Local leaders denounce anti-Semitic images found outside Portland school

Middlesex

PORTLAND, Conn. (WTNH) — State leaders are speaking out after anti-semitic images were found outside Brownstone Intermediate School in Portland.

Just like every school in Connecticut, students here at Portland’s Brownstone Intermediate have to wear masks in class. Some people don’t like that. Some of those people held a protest in front of the school Sunday morning, and someone brought a sign that some think went too far.

School Superintendent Charles Britton said the images likened him and the Board of Education Chairwoman Sharon Peters to the image of Adolf Hitler above caricatures of masked children.

“And don’t believe that my behavior in an effort to keep children safe reflects fascist ideology,” Britton said.

They believe they were targeted over their handling of the COVID-19 crisis.

The Portland Board of Education released a statement Monday, saying,

The Portland School District and Board of Education has worked tirelessly through the Pandemic to ensure the safety of our children, teachers, and staff. We have consistently made decisions in line with guidance issued by the Connecticut Department of Health and the Connecticut State Board of Education. Throughout this time there have been those who disagreed with the decisions we have made. They have voiced their criticisms and opposition at our meetings respectfully. We fully understand that the decisions we make affect the lives of all those involved with the schools. The Board has and continues to encourage appropriate civil discourse at our meetings.

A year ago, the Board released a statement concerning the murder of George Floyd. Now, as then, the Board condemns all acts of bigotry and hatred. The anti-Semitic images displayed in front of one of our schools on Sunday were abhorrent, and as State Senator Needleman said in his statement has no place in our political discourse. The Portland Board of Education will continue to take the steps it feels are necessary to ensure the safety of everyone at our schools and will not be deterred by this hateful act.

“I am appalled and sickened at this image appearing in Portland in front of our beloved Brownstone Intermediate School,” said First Selectwoman Susan Bransfield. “Our Superintendent Charles Britton and our Chairwoman of the Board of Education, Sharon Peters, do not deserve this hateful image. It is abhorrent and I strongly condemn it, along with State Representative Christie Carpino and State Senator Norm Needleman.”

Kathy Stolz has a daughter at Brownstone and says whoever made the sign is just spreading fear.

“Like my 10-year-old said, you have an option. You can stay home and not wear a mask, or come to school and wear a mask, and it’s saving everybody’s lives. Not just hers, everybody around them.”

The Nazi imagery is certainly bringing out a lot of strong words from officials.

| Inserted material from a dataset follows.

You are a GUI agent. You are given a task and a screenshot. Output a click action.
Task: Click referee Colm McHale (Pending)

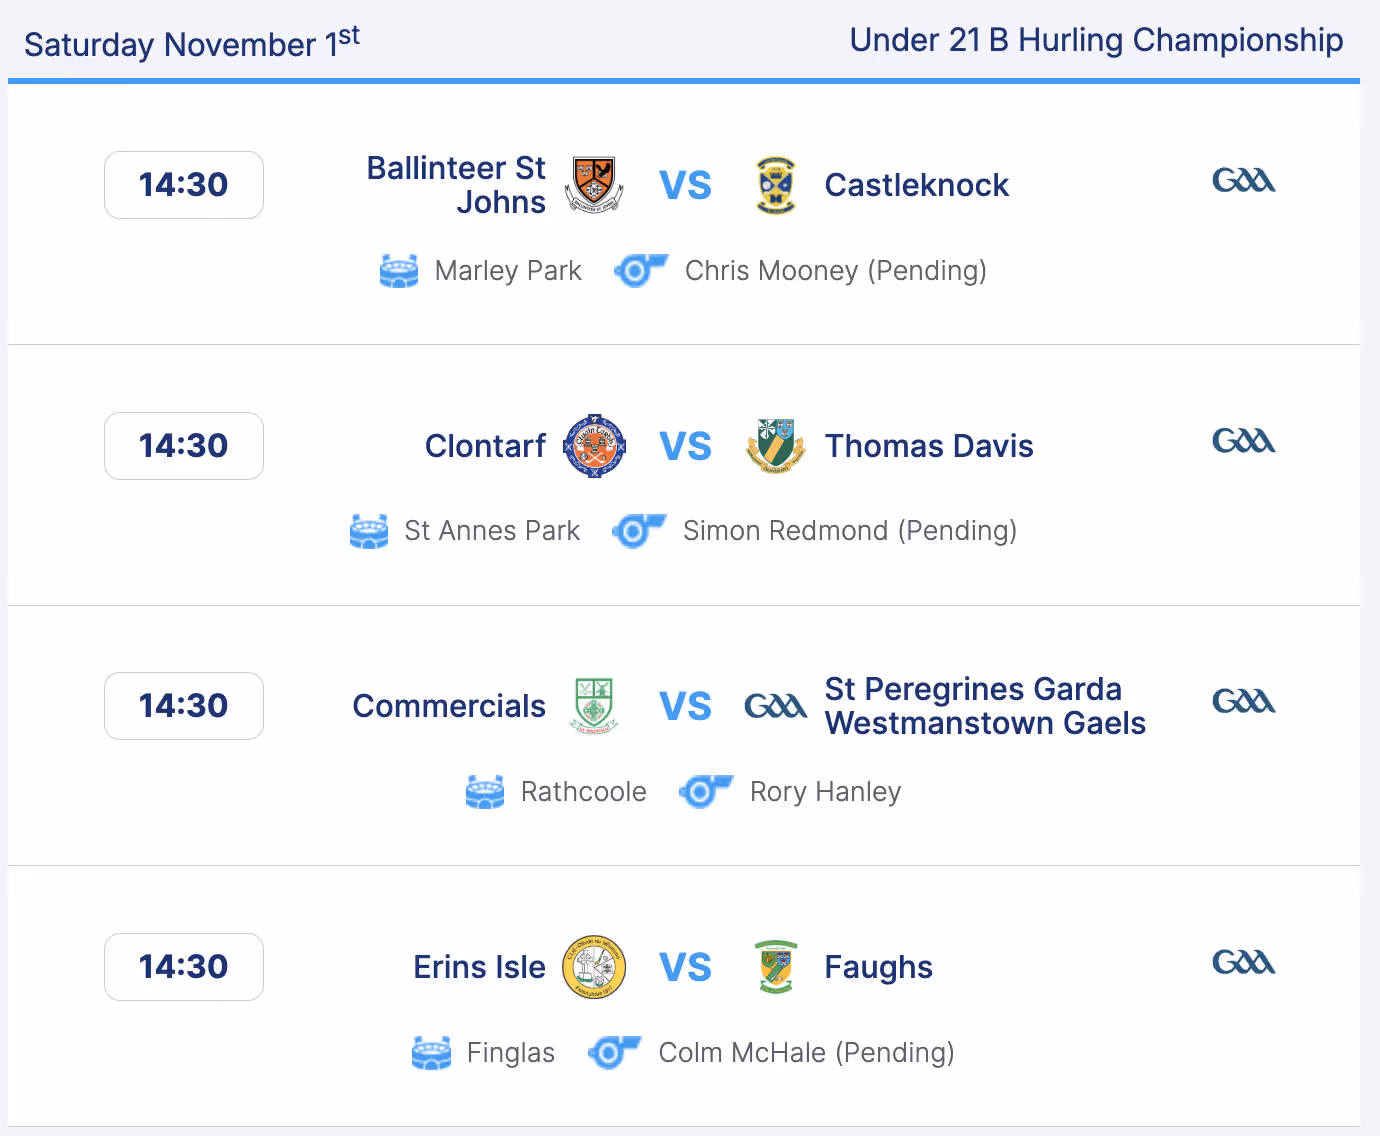pos(806,1053)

Lieutenant Governor Susan Bysiewicz released a statement, saying, “This is an anti-Semitic and offensive act of intimidation. I stand in strong support of the Portland Superintendent and the Portland Board of Education in protecting the health and safety of students, teachers, and their families.”

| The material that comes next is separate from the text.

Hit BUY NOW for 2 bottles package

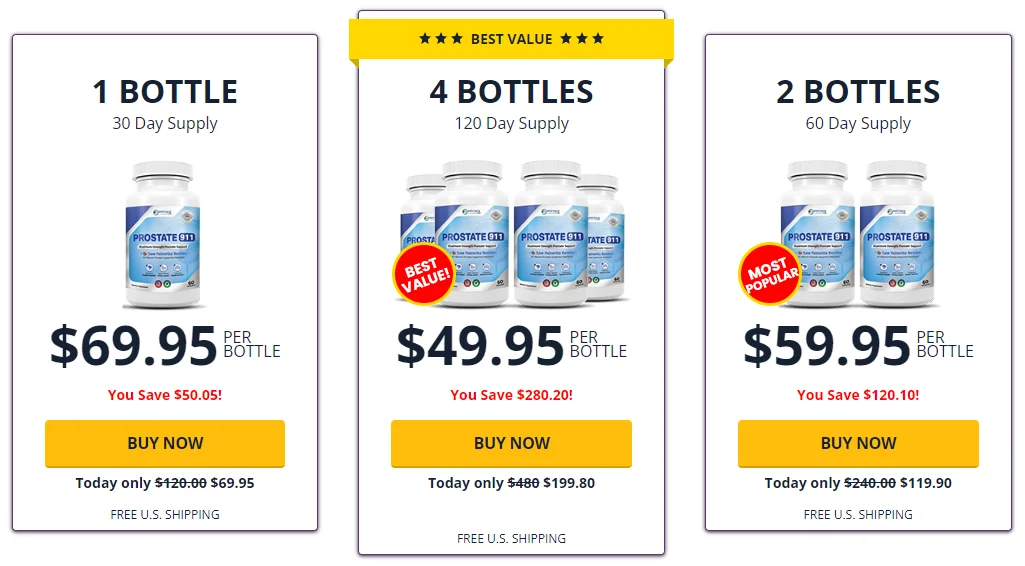[858, 443]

State Attorney General William Tong said, “Hitler killed 11 million people, including 6 million Jews, in one of the worst human rights atrocities known to man. Masks are safe, effective, and save lives. There is no comparison and to draw that false parallel is hateful, ignorant, and repugnant.”

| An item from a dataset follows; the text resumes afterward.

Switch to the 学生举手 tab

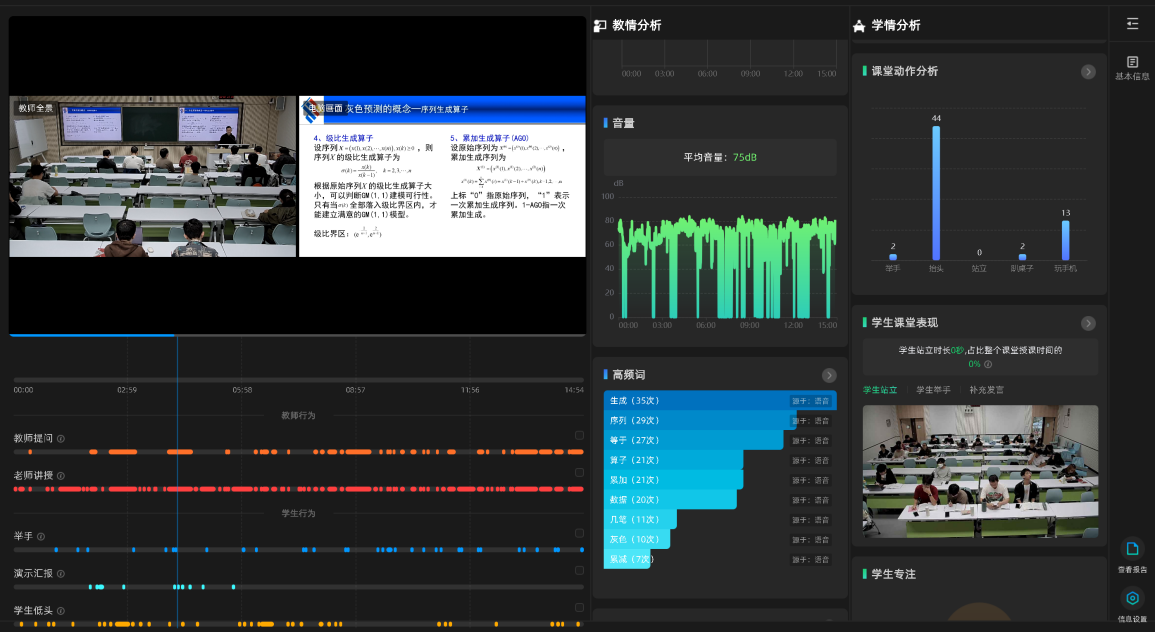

“Any reference to Adolf Hitler and Nazis has no place in our political discourse,” said State Senator Norm Needleman. “Whether you agree or disagree over policy, you do not bring this kind of hate to the very campus and classrooms that educate our children. It is disgraceful and I along, with my colleagues, will not stand for it.”

“There is no place in our society for this type of offensive imagery,” said State Representative Christie Carpino. “I stand in strong support of civil discourse and open dialogue, but I condemn hate.”

The Superintendent says Portland Schools have been in-person most of the year, even with students occasionally testing positive.

Britton said, “And we have zero instances of that being spread in our schools, which I think is a reflection of the efficacy of the mitigation strategies, including wearing masks.”

Plus, mom Kathy says the kids don’t mind masks.

“Actually, not at all. They get different colors, they get different styles. They coordinate it with their clothes. They love it.”

Other than harsh words of condemnation, it does not look like there will be any consequences for whoever brought that sign. And the superintendent says, if anyone wants to discuss COVID mitigation measures, they can just give him a call.